Alexander Solzhenitsyn, the Nobel prize-winning Soviet writer whose tales of totalitarian Russia under the Iron Curtain brought him worldwide recognition and who was expelled from his country for his writings, is dead at 89.
That I even know who this man is is because of my parents, Stan and Jean.
I remember the name from when I was very, very young. I even learned to say it---"Sol-schzen-EET-sin".
The house I grew up in contained hundreds of books lined up neatly and not-so-neatly on shelves in what was known as the Library. Not pop culture books either; these were classic works of literature, books about political systems and philosophy, religion, humor and subjects which constantly expanded my young, open mind in between the Flintstones and Felix the Cat.
At no time were any of these books forced upon me; my natural curiosity led me to read "The Death Of A President", "The Communist Manifesto", "Why England Slept", "The Sea Wolf", "Greek Mythology", The Bible, "Lord Jim" and dozens of other books which are still in print dozens or in some cases hundreds of years after they were published. And, of course, works by Solzhenitsyn.
A friend from the second grade I recently reconnected with said, during our hourlong conversation, "I remember you could read the New York Times." I read it because it was made available. We three boys may have smashed, burned, hit and run over through most of our childhoods, but never once did we harm a book.
It never occured to me that other kids' houses didn't value reading, the mind, intellect.

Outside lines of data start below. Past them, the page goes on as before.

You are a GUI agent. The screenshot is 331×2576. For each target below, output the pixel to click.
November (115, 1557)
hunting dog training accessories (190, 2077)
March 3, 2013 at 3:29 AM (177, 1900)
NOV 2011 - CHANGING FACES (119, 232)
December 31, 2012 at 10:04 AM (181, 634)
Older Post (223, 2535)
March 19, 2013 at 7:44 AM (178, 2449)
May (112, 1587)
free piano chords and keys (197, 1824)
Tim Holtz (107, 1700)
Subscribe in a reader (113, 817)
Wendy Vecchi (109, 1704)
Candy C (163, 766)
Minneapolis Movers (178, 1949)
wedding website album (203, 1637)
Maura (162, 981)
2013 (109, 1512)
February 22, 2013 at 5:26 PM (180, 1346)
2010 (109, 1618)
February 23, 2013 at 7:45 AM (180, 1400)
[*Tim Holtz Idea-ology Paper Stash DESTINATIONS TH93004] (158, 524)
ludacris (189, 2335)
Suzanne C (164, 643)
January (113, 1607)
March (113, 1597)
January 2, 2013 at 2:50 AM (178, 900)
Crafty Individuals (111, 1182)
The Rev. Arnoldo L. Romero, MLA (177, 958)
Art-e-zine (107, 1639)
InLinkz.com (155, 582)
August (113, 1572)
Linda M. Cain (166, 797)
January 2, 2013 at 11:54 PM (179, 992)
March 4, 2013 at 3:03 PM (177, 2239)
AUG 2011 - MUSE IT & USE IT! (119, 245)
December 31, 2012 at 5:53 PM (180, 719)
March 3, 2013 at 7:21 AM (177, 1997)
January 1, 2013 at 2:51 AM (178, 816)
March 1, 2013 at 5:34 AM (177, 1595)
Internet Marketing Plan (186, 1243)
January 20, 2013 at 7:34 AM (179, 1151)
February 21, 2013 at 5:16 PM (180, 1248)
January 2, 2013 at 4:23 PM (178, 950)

Neither of my parents really gave a damn about making money to the extent that some adults let that pursuit drive them. Dad spent what he had, Mom saved what she earned. The development of the mind was most important, but even that concept wasn't hammered into me. The message was, "This knowledge is here, right in front of you, when and if you are ready."
I chose to be a musician first, a writer second. It is writing that has brought me the most success thus far. Thus far.
I have my parents to credit for my love of words, the ability to use them and make a good living from them.
When I brought home a Bentley several years ago, my father thought it was fun and such, but he was more impressed when I got my first full-page story about Minnie Marx in the Daily News. He cut it out and put it up on his wall.
One of the last things my father said to me before he died two years ago was, "I think you're ready for a book."
If I'm ready, it's because he and my mother prepared me for it from my earliest years by surrounding me with knowledge.